洗净的青丝上有着淡淡香味,该是莫冉帮她擦的,她这才压下起床气,“年前回来。”
“唔,等我。”莫冉突然俯身贴了贴她的脸,披才了大氅走出卧房。言永宁瞧了瞧廊外,下着大雪呢,还是不懂他堂堂丞相为何要去天津卫剿匪。
莫冉亲自关上了房门,王五送他出去。“属下不明白为何偷了那东西的人一定会来刺杀主子?”
“因为我挡了这些人的道,而他们要铲除异己。”莫沿着长廊往外走。眉头紧锁,前来取物之人,若是是皇帝的派来的,那么自己此时自请去天津卫他定不允。然而他昨日去面见皇帝,皇帝并无异样很快就答应了。由此可见并非皇帝,那么只有可能是皇后和贵妃其中之一。
若是贵妃所为,一定挑他离京之时下手,所以他给了在暗的敌人一个永绝后患的机会,以此来引出他们。
此事没有谁对谁错,换位思考,若他知道原本唾手可得的皇位极有可能易主,自己也会不惜一切代价铲除那个人。
那个东西是保命符,也是催命符,一旦落入他人之手,他与皇室之间注定了不死不休。
***
言永宁午时才起床,郡主的男宠时雁在朱雀大街街尾开了家脂粉铺子,董珍在店铺里帮忙,她闲来无事正好去逛逛。
还未到门口就见到了一人,闵相如。董珍在整理颜值罐子,那闵相如竟然一改往日的冷淡态度跟在董珍身后。
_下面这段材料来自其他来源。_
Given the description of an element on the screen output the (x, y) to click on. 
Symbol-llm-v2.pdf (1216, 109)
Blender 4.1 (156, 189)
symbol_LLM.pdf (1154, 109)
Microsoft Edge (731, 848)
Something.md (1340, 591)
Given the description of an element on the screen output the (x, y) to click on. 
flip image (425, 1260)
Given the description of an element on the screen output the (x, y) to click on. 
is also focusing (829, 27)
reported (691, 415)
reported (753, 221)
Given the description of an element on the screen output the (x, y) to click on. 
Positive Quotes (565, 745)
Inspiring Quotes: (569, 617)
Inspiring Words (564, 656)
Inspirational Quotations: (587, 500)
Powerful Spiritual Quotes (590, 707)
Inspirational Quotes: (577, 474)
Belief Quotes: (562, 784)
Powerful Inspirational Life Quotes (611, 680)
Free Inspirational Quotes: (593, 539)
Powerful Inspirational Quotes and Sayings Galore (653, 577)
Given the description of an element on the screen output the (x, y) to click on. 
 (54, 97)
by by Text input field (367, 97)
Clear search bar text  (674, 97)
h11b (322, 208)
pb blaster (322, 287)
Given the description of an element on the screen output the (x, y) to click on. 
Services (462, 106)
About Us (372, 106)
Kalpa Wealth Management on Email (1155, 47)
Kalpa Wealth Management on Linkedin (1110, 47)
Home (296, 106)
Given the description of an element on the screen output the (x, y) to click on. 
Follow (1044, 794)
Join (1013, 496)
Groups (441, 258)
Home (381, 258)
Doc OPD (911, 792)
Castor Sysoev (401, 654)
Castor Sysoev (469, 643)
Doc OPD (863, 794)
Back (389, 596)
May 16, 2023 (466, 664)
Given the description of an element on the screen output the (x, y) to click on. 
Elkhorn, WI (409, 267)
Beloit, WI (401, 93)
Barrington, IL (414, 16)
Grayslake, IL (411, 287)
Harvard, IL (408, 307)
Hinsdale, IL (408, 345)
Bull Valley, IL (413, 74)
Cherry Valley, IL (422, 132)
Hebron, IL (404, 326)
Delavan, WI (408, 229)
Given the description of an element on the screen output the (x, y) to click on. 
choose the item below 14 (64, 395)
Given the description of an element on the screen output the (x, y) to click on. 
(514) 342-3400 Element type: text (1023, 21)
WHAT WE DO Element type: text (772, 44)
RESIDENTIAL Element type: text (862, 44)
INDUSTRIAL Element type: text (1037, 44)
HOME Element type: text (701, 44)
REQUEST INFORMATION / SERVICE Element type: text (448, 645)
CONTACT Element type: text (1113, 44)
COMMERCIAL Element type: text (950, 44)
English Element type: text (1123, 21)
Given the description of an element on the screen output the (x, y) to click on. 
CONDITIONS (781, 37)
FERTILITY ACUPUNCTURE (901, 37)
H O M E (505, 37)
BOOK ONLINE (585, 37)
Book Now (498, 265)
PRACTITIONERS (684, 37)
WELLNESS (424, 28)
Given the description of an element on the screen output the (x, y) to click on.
“你一个妇道人家,怎么好抛头露面,成何体统?你跟我回去吧。”
董珍不答继续做手上的活。
“我又没娶那女子,你跟我回去,你就是正房夫人,还有什么不满意的?非要跟着不三不四的人。”
“时雁公子不是什么不三不四之人。”董珍道。
董珍再也不穿那些粗布衣裳了,每日打扮一番再出门,她容貌艳丽吸引了不少顾客来,胭脂铺子生意好,时雁给她的月钱也多。
“我不娶你,谁还娶你?!”闵相如扔下一句话就走了。
言永宁这才从马车里下来,“你是不是还想着要嫁给他?”
“我才不嫁呢。”董珍别扭道。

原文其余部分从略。